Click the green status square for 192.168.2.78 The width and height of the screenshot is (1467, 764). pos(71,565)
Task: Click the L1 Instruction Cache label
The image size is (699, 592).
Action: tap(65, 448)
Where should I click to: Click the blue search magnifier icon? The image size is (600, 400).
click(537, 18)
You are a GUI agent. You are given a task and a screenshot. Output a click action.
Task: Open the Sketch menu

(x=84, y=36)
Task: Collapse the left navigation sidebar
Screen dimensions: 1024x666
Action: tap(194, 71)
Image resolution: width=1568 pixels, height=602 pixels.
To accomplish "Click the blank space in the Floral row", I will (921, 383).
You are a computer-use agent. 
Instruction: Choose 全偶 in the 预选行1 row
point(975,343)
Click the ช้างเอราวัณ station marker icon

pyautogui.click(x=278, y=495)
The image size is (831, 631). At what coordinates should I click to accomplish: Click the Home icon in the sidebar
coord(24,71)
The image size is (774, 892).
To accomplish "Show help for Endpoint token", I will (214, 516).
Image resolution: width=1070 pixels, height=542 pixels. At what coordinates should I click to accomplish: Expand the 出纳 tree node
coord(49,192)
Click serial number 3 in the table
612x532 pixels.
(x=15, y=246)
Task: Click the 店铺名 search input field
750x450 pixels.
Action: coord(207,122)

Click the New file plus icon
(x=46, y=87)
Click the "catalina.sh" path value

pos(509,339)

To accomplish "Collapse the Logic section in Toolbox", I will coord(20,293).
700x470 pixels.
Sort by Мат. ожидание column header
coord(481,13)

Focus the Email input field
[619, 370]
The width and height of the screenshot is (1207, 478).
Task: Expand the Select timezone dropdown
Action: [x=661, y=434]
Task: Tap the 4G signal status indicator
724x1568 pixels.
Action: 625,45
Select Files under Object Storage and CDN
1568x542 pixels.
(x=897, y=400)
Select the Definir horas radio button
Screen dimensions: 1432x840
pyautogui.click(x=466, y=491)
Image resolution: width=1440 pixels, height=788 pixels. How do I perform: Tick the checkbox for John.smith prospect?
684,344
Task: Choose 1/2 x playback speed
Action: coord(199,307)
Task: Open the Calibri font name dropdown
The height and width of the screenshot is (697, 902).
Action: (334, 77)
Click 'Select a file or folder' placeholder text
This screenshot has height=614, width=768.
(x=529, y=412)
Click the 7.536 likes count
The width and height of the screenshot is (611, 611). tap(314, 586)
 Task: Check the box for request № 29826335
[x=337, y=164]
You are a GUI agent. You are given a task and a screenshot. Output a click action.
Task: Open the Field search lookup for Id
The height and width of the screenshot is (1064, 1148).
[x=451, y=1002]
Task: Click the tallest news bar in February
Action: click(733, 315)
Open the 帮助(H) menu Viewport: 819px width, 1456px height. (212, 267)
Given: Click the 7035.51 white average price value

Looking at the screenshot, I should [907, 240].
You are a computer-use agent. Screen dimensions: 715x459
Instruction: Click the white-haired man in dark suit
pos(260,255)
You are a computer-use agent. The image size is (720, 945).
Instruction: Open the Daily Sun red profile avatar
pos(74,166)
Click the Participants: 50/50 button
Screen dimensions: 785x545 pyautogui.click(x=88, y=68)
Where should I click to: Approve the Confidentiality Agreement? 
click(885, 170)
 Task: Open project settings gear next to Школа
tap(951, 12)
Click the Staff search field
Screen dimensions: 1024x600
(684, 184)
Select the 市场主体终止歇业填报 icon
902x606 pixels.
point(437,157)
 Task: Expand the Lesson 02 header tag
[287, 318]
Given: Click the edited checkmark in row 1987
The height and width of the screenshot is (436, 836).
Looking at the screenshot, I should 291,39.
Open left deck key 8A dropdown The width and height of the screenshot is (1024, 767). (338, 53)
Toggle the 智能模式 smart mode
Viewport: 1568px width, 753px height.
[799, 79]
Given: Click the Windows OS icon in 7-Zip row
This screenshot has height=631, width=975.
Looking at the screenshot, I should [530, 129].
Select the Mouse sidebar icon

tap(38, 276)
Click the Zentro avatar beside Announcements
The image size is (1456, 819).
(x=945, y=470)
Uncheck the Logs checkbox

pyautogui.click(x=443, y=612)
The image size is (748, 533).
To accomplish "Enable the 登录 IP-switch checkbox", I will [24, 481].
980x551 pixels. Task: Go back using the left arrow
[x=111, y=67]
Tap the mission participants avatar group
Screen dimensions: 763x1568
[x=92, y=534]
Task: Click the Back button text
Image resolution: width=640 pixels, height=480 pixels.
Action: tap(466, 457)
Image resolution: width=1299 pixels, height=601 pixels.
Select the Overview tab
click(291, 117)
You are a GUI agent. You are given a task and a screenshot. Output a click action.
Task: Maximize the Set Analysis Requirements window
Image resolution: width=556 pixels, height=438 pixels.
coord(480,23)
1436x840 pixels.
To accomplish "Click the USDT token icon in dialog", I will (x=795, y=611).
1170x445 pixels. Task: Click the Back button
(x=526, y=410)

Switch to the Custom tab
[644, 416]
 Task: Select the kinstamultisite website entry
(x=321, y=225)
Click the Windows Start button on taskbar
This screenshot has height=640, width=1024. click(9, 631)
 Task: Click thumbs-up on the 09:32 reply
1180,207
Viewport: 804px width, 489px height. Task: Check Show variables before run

→ THE PROBLEM: Please repeat each entry. Keep every word the same.

→ TASK ANSWER:
Click the green status square for 192.168.2.78 The width and height of the screenshot is (1467, 764). pos(71,565)
Task: Click the L1 Instruction Cache label
The image size is (699, 592).
Action: tap(65, 448)
Where should I click to: Click the blue search magnifier icon? The image size is (600, 400).
click(537, 18)
You are a GUI agent. You are given a task and a screenshot. Output a click action.
Task: Open the Sketch menu

(x=84, y=36)
Task: Collapse the left navigation sidebar
Screen dimensions: 1024x666
Action: tap(194, 71)
Image resolution: width=1568 pixels, height=602 pixels.
To accomplish "Click the blank space in the Floral row", I will (921, 383).
You are a computer-use agent. 
Instruction: Choose 全偶 in the 预选行1 row
point(975,343)
Click the ช้างเอราวัณ station marker icon

pyautogui.click(x=278, y=495)
The image size is (831, 631). At what coordinates should I click to accomplish: Click the Home icon in the sidebar
coord(24,71)
The image size is (774, 892).
To accomplish "Show help for Endpoint token", I will (214, 516).
Image resolution: width=1070 pixels, height=542 pixels. At what coordinates should I click to accomplish: Expand the 出纳 tree node
coord(49,192)
Click serial number 3 in the table
612x532 pixels.
(x=15, y=246)
Task: Click the 店铺名 search input field
750x450 pixels.
Action: coord(207,122)

Click the New file plus icon
(x=46, y=87)
Click the "catalina.sh" path value

pos(509,339)

To accomplish "Collapse the Logic section in Toolbox", I will coord(20,293).
700x470 pixels.
Sort by Мат. ожидание column header
coord(481,13)

Focus the Email input field
[619, 370]
The width and height of the screenshot is (1207, 478).
Task: Expand the Select timezone dropdown
Action: [x=661, y=434]
Task: Tap the 4G signal status indicator
724x1568 pixels.
Action: 625,45
Select Files under Object Storage and CDN
1568x542 pixels.
(x=897, y=400)
Select the Definir horas radio button
Screen dimensions: 1432x840
pyautogui.click(x=466, y=491)
Image resolution: width=1440 pixels, height=788 pixels. How do I perform: Tick the checkbox for John.smith prospect?
684,344
Task: Choose 1/2 x playback speed
Action: coord(199,307)
Task: Open the Calibri font name dropdown
The height and width of the screenshot is (697, 902).
Action: (334, 77)
Click 'Select a file or folder' placeholder text
This screenshot has height=614, width=768.
(x=529, y=412)
Click the 7.536 likes count
The width and height of the screenshot is (611, 611). tap(314, 586)
 Task: Check the box for request № 29826335
[x=337, y=164]
You are a GUI agent. You are given a task and a screenshot. Output a click action.
Task: Open the Field search lookup for Id
The height and width of the screenshot is (1064, 1148).
[x=451, y=1002]
Task: Click the tallest news bar in February
Action: click(733, 315)
Open the 帮助(H) menu Viewport: 819px width, 1456px height. (212, 267)
Given: Click the 7035.51 white average price value

Looking at the screenshot, I should [907, 240].
You are a computer-use agent. Screen dimensions: 715x459
Instruction: Click the white-haired man in dark suit
pos(260,255)
You are a computer-use agent. The image size is (720, 945).
Instruction: Open the Daily Sun red profile avatar
pos(74,166)
Click the Participants: 50/50 button
Screen dimensions: 785x545 pyautogui.click(x=88, y=68)
Where should I click to: Approve the Confidentiality Agreement? 
click(885, 170)
 Task: Open project settings gear next to Школа
tap(951, 12)
Click the Staff search field
Screen dimensions: 1024x600
(684, 184)
Select the 市场主体终止歇业填报 icon
902x606 pixels.
point(437,157)
 Task: Expand the Lesson 02 header tag
[287, 318]
Given: Click the edited checkmark in row 1987
The height and width of the screenshot is (436, 836).
Looking at the screenshot, I should 291,39.
Open left deck key 8A dropdown The width and height of the screenshot is (1024, 767). (338, 53)
Toggle the 智能模式 smart mode
Viewport: 1568px width, 753px height.
[799, 79]
Given: Click the Windows OS icon in 7-Zip row
This screenshot has height=631, width=975.
Looking at the screenshot, I should [530, 129].
Select the Mouse sidebar icon

tap(38, 276)
Click the Zentro avatar beside Announcements
The image size is (1456, 819).
(x=945, y=470)
Uncheck the Logs checkbox

pyautogui.click(x=443, y=612)
The image size is (748, 533).
To accomplish "Enable the 登录 IP-switch checkbox", I will [24, 481].
980x551 pixels. Task: Go back using the left arrow
[x=111, y=67]
Tap the mission participants avatar group
Screen dimensions: 763x1568
[x=92, y=534]
Task: Click the Back button text
Image resolution: width=640 pixels, height=480 pixels.
Action: tap(466, 457)
Image resolution: width=1299 pixels, height=601 pixels.
Select the Overview tab
click(291, 117)
You are a GUI agent. You are given a task and a screenshot. Output a click action.
Task: Maximize the Set Analysis Requirements window
Image resolution: width=556 pixels, height=438 pixels.
coord(480,23)
1436x840 pixels.
To accomplish "Click the USDT token icon in dialog", I will (x=795, y=611).
1170x445 pixels. Task: Click the Back button
(x=526, y=410)

Switch to the Custom tab
[644, 416]
 Task: Select the kinstamultisite website entry
(x=321, y=225)
Click the Windows Start button on taskbar
This screenshot has height=640, width=1024. click(9, 631)
 Task: Click thumbs-up on the 09:32 reply
1180,207
Viewport: 804px width, 489px height. Task: Check Show variables before run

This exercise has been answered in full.